Gareth Hanrahan is credited as the lead designer of the book. It’s structured in a way that reminds me of how TV shows play out. There’s an overarching story but there are also unrelated one off episodes that take the tension off the main storyline for a bit. The main storyline has everything you would expect out of a Middle Earth story: a long lost lineage, a magic item to be found, an ancient evil to be vanquished, and so on. The standalone episodes offer tighter stories that connect with previously established elements from the books or from Ruins of the Lost Realm. These stories are much easier to slide into an ongoing campaign.

The book provides options to help Loremasters fit these stories into their games. Each adventure has alternate opening suggestions and there’s a section on how to choose the right character to be the Heir connected to the larger storyline. I appreciate options like this, but I would have liked to have seen more in the other direction. I wanted more ways for the Loremaster to weave foreshadowing and elements from the main story into the stand alone episodes. There are also a couple moments where the designer blocks an option which felt a little jarring after so many open ended suggestions.

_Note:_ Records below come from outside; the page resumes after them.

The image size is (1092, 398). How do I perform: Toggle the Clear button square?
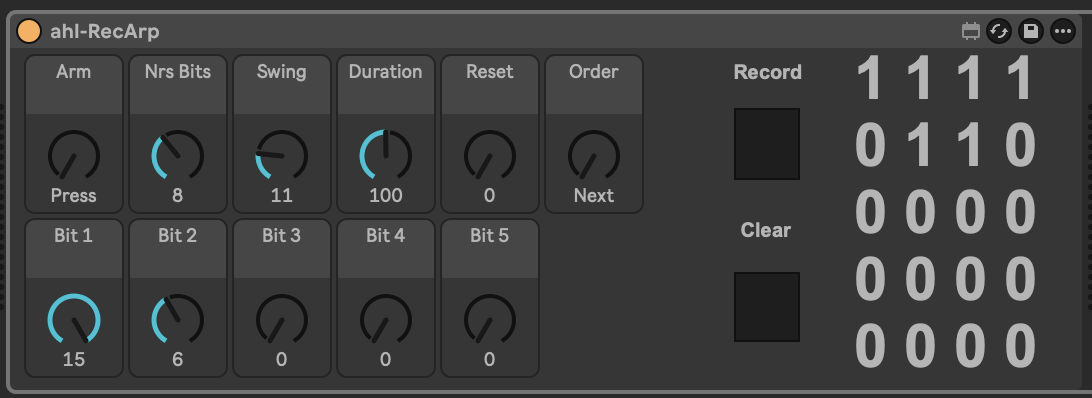(767, 307)
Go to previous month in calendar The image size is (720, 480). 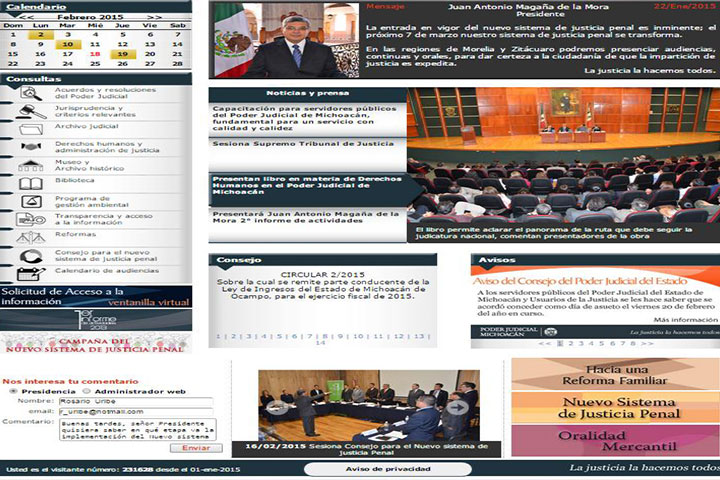[x=29, y=17]
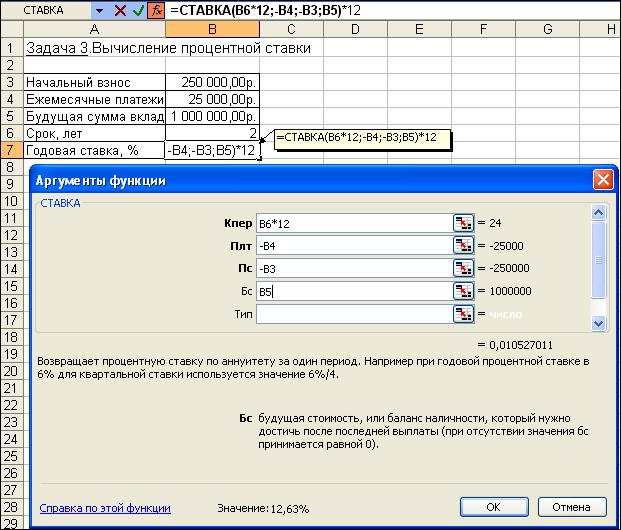Click the green Enter checkmark in formula bar
Viewport: 621px width, 530px height.
pos(139,10)
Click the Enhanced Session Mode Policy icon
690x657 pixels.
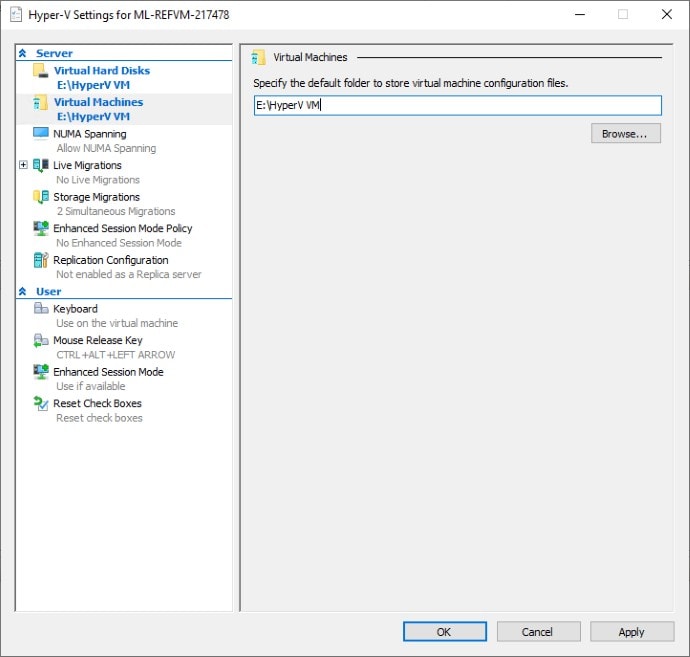[x=40, y=228]
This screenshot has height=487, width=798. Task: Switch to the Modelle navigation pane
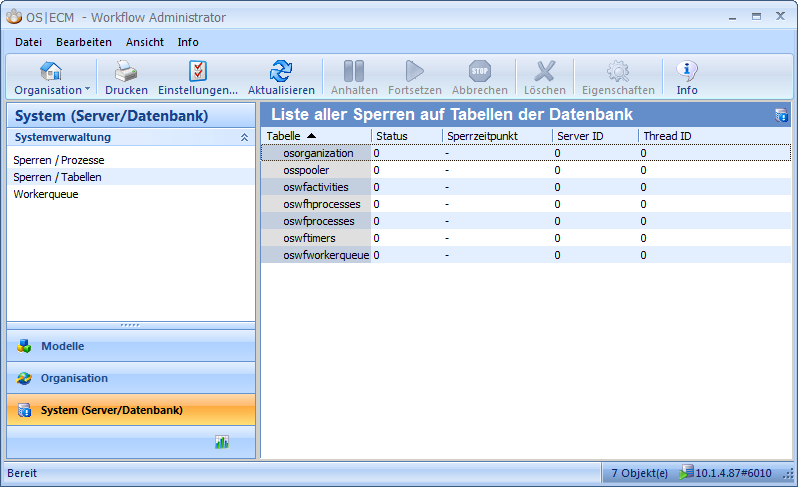[62, 346]
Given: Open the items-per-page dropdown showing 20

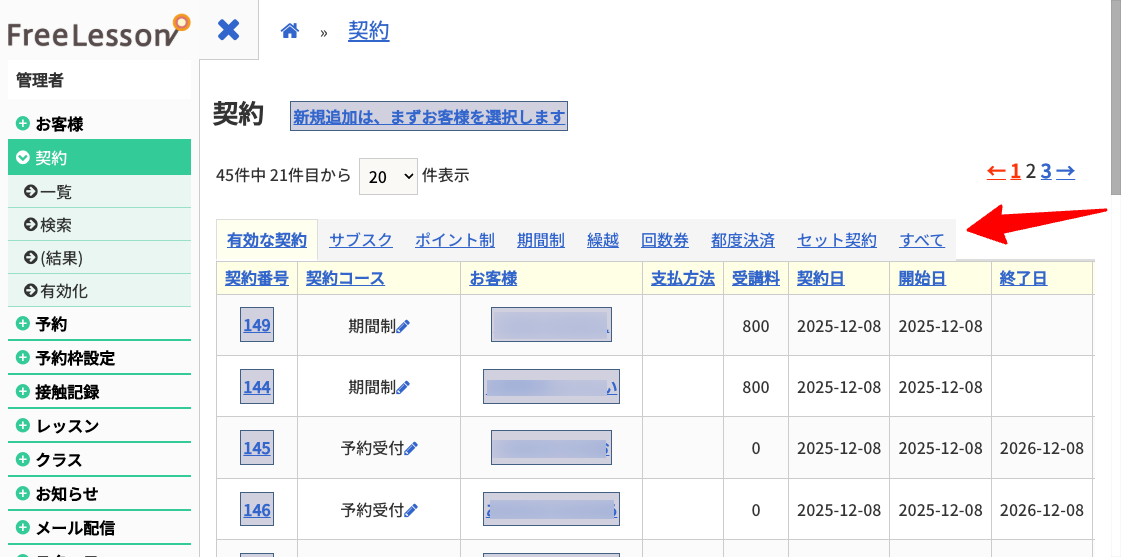Looking at the screenshot, I should pos(387,175).
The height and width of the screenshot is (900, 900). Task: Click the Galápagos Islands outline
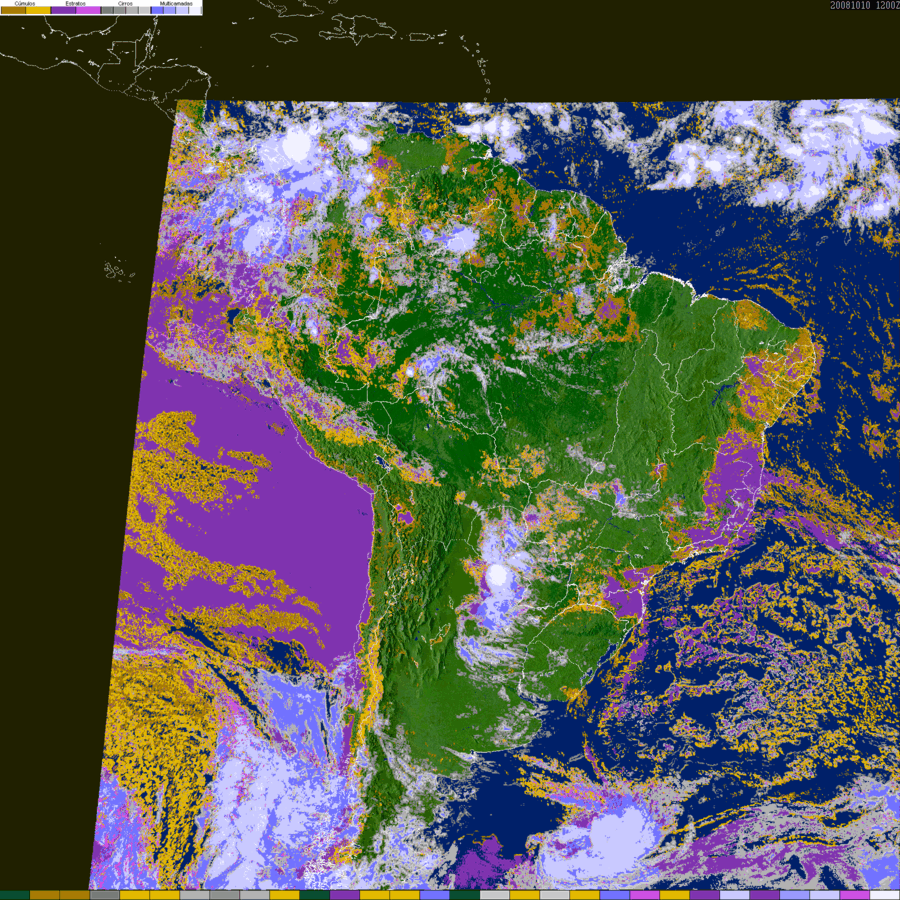tap(119, 269)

Spoilers for the adventures follow. If you don’t want to know the details, here’s my takeaway from the book: I enjoyed Tales From The Lone-Lands as a good short campaign for The One Ring, but the desire to keep things open ended keeps it from being a great one.

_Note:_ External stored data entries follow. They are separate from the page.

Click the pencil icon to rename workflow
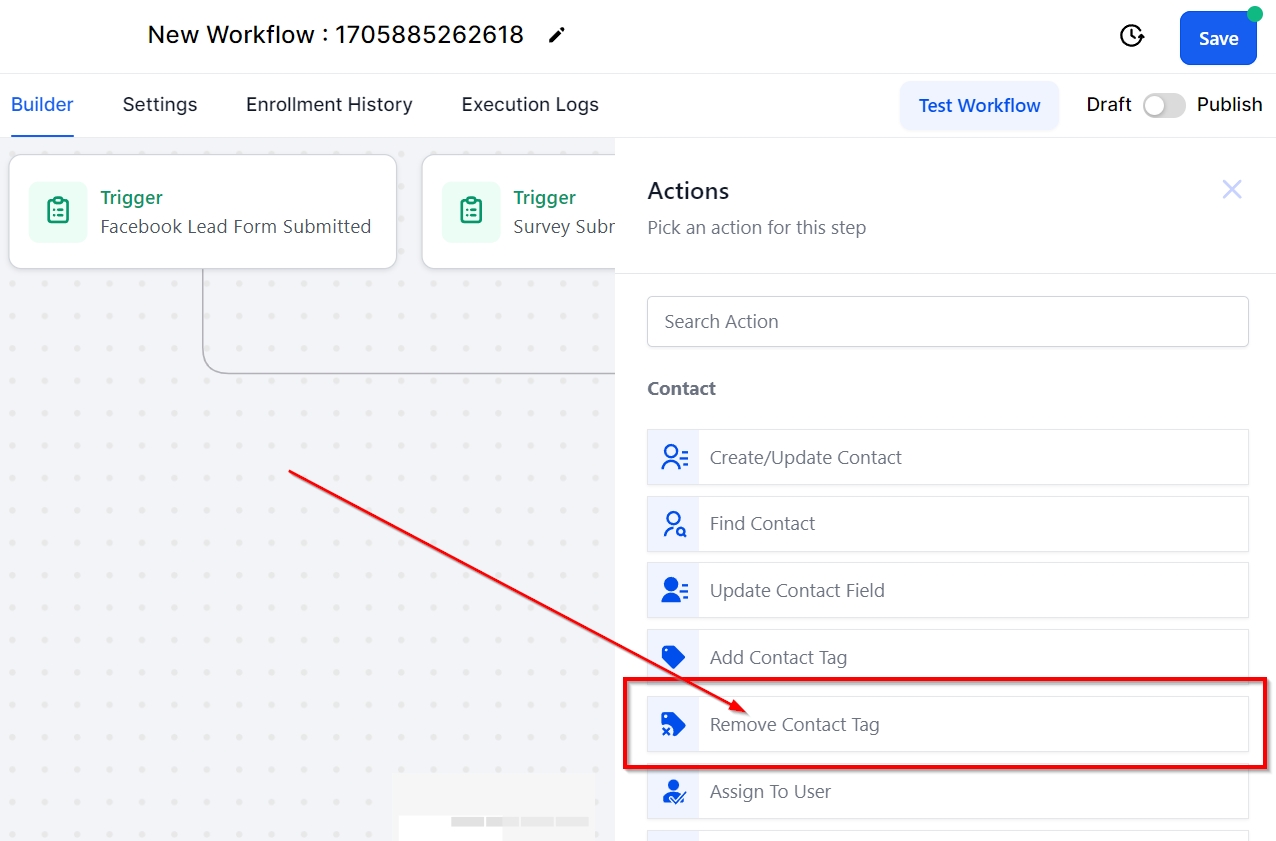1276x841 pixels. [557, 36]
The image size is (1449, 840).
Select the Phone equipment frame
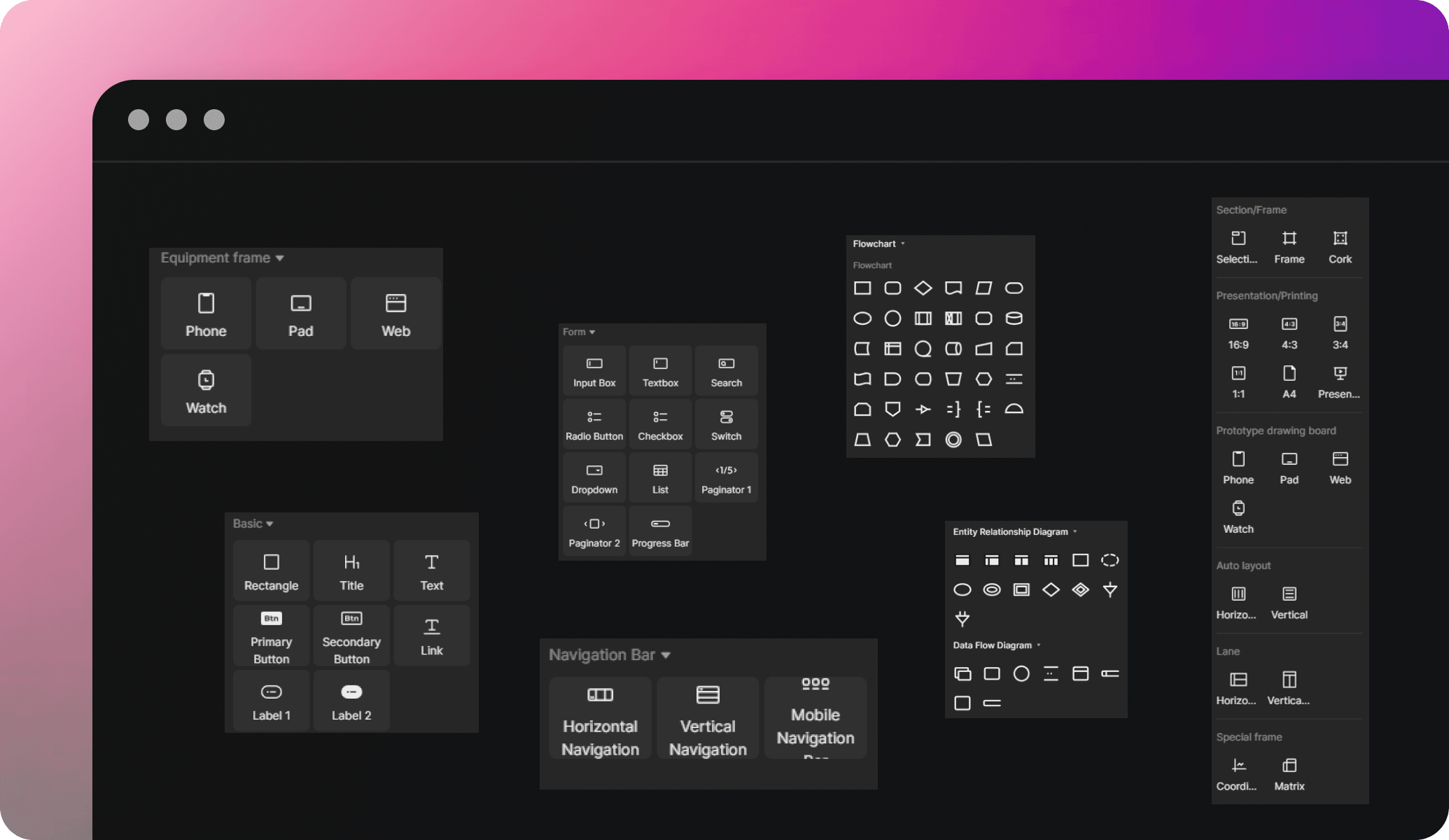[205, 313]
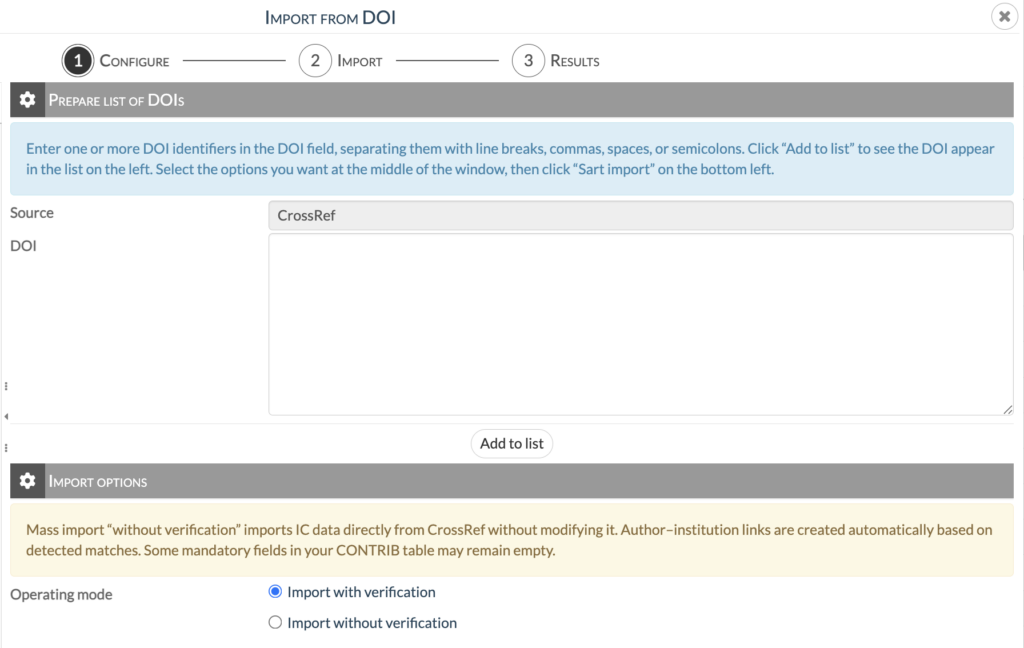Click the lower three-dot handle on left edge
Screen dimensions: 1024x648
point(6,447)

The book kicks off with “A Troll-Hole If There Ever Was One” which finds the players hanging out at The Prancing Pony just long enough to be drawn into an adventure by a gregarious dwarf. Sure, you all meet at an inn is cliche, but this is the inn from which that cliche was born which is nice. It adds some flavor to the adventure which imports another gaming cliche from a different genre: Mr. Johnson is trying to kill you. The dwarf keeps hiring adventures to lead into a Troll ambush so the Trolls can eat them instead of him. Complications arise when the heroes discover there are some innocents in the Troll’s larder so they can’t just go into full battle mode. This was probably my least favorite adventure of the set as in leans into some tropes that I thought were long since dead.

“Messing About In Boats” kicks off the main storyline by sending the heroes to an island where one discovers they descend from an ancient hero who didn’t completely defeat the evil they are known for defeating. It adds some excellent flavor to the longer campaign even if I did wish that there was broader discussion about making the Heir from any one of the cultures in the game. There are also some journey rules for sea travel which expand one of the most interesting parts of the game.

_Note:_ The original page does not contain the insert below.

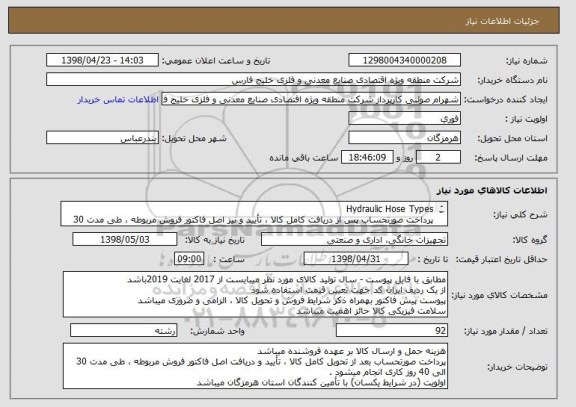Click the remaining time countdown 18:46:09
Screen dimensions: 576x407
pos(367,158)

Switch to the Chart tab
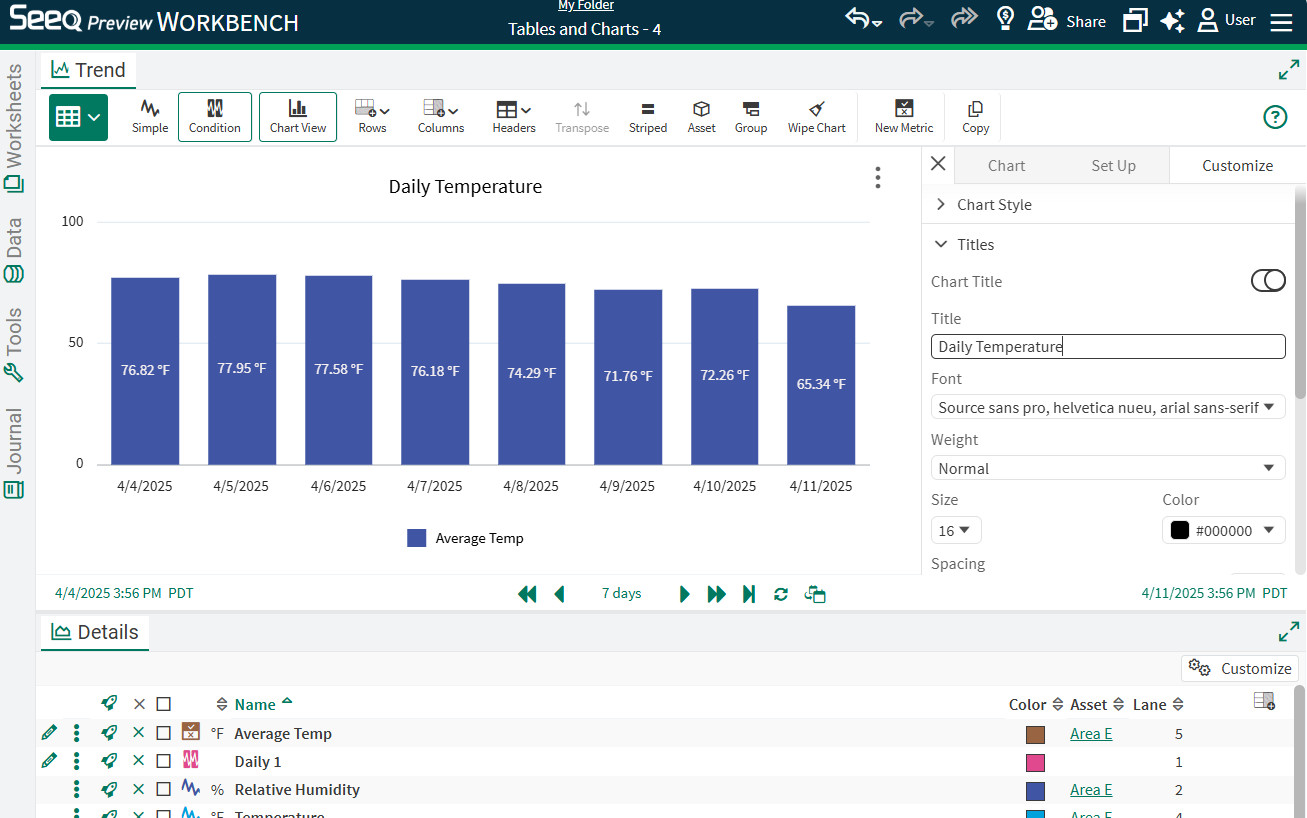1006,166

“Kings of Little Kingdoms” is my favorite adventure in the collection and I don’t think its a coincidence that it’s also the funniest. An outlaw gets the bright idea to pretend he’s Gandalf so the old wizard gets blamed for his crimes. The story is full of cranky characters and awkward misunderstandings that make it feel distinct from the other stories in the volume. It also seems placed in the middle because the second half gets dark.

The longest of the standalone adventures, “Not To Strike Without Need” has almost a Western feel to it. It involves a Ranger, a criminal and the players caught between their need for the criminal to help a friend and the Ranger needing the criminal to protect a family member. This adventure deals with Tharbad which was detailed more extensively in Ruins of the Lost Realm. It will be much more useful for folks who own that book but even without those details it can play out as a taut little thriller.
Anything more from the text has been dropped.